Un termine che qualche anno fa poteva magari apparire un po’ esagerato se utilizzato in riferimento a un videogioco, ma pensiamo solo per un attimo a com’è cambiato e all’evoluzione che ha avuto lo scenario dei media negli ultimi anni. Parliamo di un’industria che presenta nuovi linguaggi e nuove concezioni, e nella quale il videogioco ha saputo ritagliarsi uno spazio molto importante anche e soprattutto in termini di trasmissione di valori. In parole povere: se tanti anni fa ritenevamo cinema e musica tra le poche forme di intrattenimento in grado di veicolare determinate sensazioni, oggi il mondo si è reso conto di quanto anche i videogiochi siano capaci di un ottimo lavoro in questo senso. Un percorso, peraltro, dove siamo certi che il meglio debba ancora venire.

Videogiochi e salute mentale, secondo Ninja Theory

Tornando a Hellblade, troviamo insomma un comparto sonoro che non fa da “semplice” contorno all’esperienza: il suono è qui funzionale alla narrazione, ricoprendo un ruolo da protagonista nel raccontare una storia e le sue sfumature più profonde. Per un’esperienza completa e, possiamo dirlo, davvero segnante è inoltre consigliato l’utilizzo di un paio di cuffie: l’immersione diviene così totale, in quanto saremo noi a sentire in prima persona le voci nella nostra testa.

Oltre all’audio, un lavoro certosino è stato fatto anche dal punto di vista visivo: alle allucinazioni uditive se ne affiancano altre che portano Senua a vedere cose che gli altri non riescono a percepire, con tutto ciò che ne consegue. Il mondo di gioco sarà infatti a tratti onirico, ma il sogno che vivremo sarà un vero e proprio incubo dove la protagonista si troverà intrappolata. Anche qui, in ogni caso, un determinato artificio tecnico si trasforma in un modo per raccontare in maniera dettagliata e approfondita la malattia mentale e le conseguenze patite da Senua.
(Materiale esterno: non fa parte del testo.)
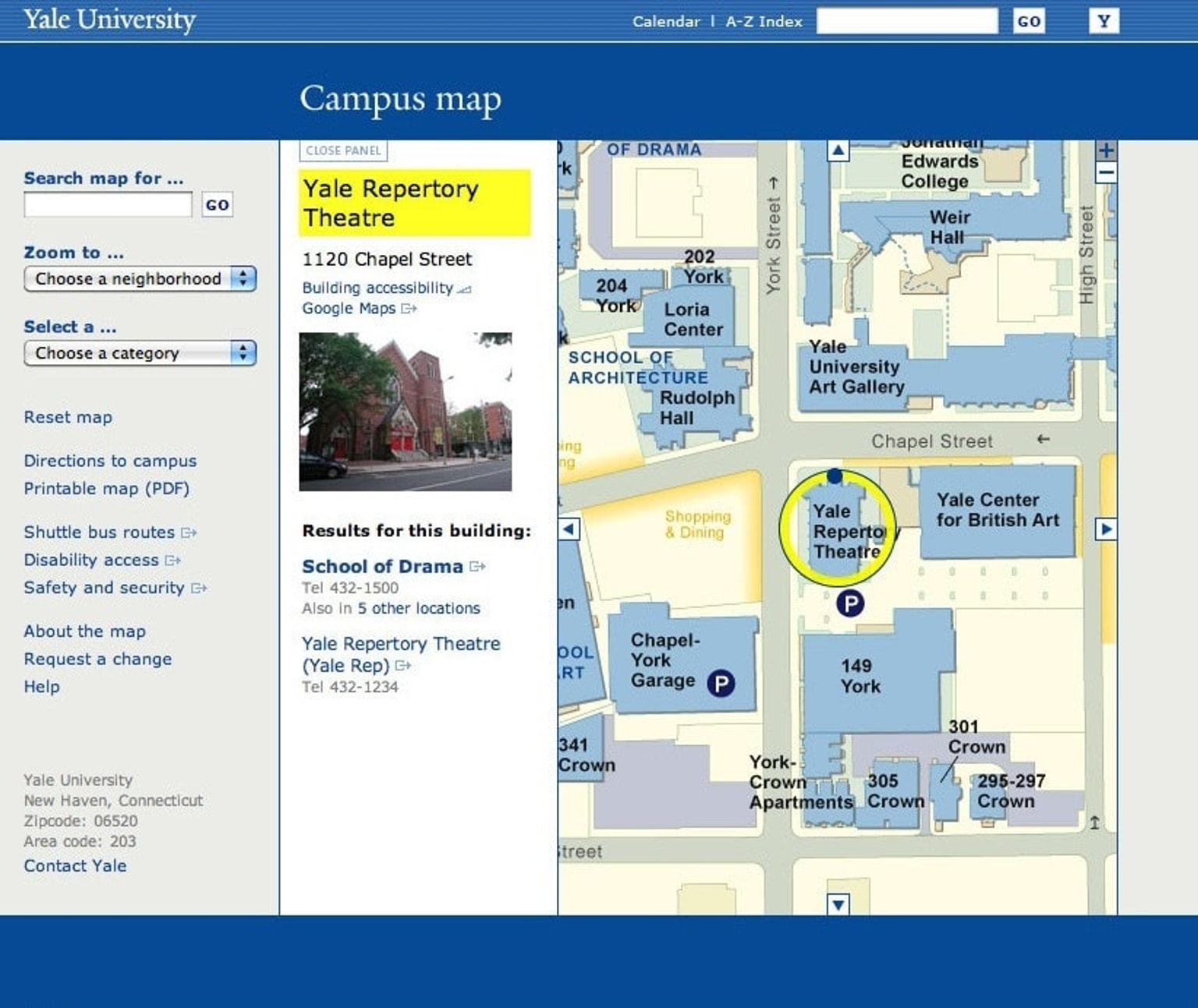The height and width of the screenshot is (1008, 1198).
Task: Open the Google Maps link
Action: (349, 309)
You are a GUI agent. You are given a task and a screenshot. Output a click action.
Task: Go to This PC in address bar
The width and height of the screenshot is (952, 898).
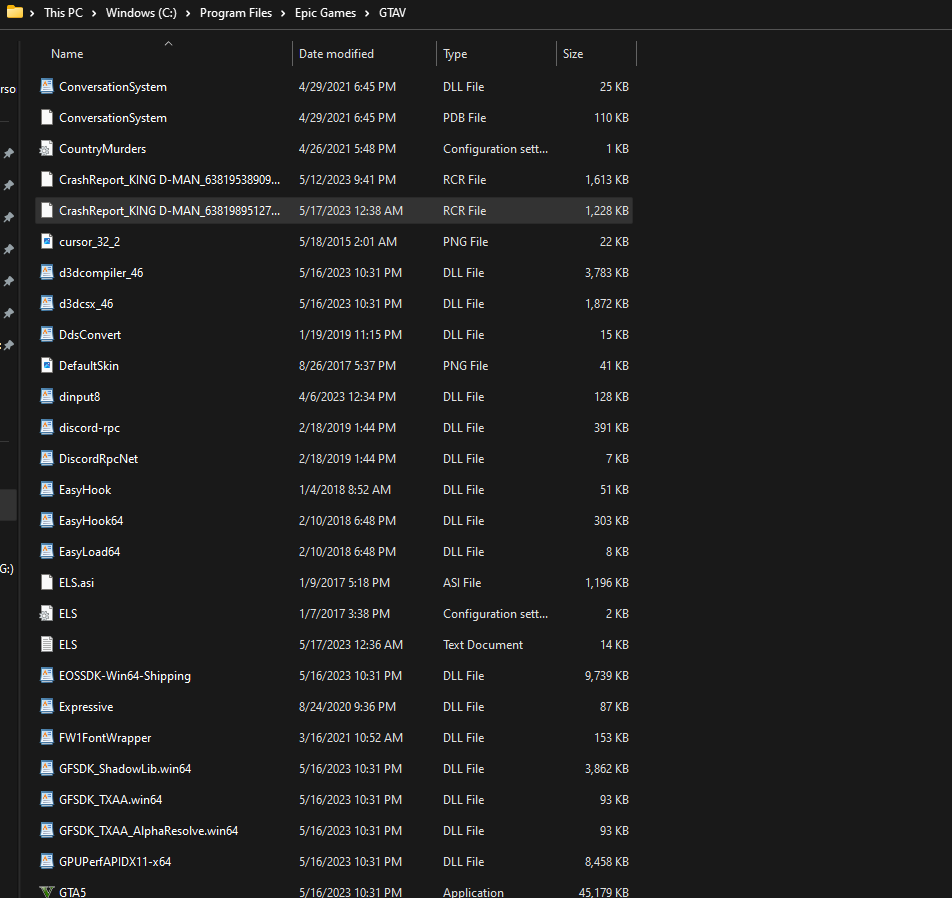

L’esempio di Hellblade è perfetto da questo lato, e non è esagerato ritenerla la miglior opera mai realizzata in questo senso. L’ottimo lavoro è forse enfatizzato dalla maggiore attenzione che, finalmente, il mondo sta riversando nei confronti della salute psicologica: se prima essa era vista da molti come un aspetto secondario, e spesso tralasciata, oggi siamo finalmente di fronte a una vera rivoluzione.

E il merito è anche di un’esperienza come Hellblade, che utilizza un linguaggio “nuovo” come quello del videogioco per raccontare ciò che medici e accademici hanno teorizzato ormai da decenni. Una spinta del genere può solo fare bene, in un percorso verso la sensibilizzazione che può realmente dare una mano nel comprendere argomenti delicati ma, oggi più che mai, davvero fondamentali.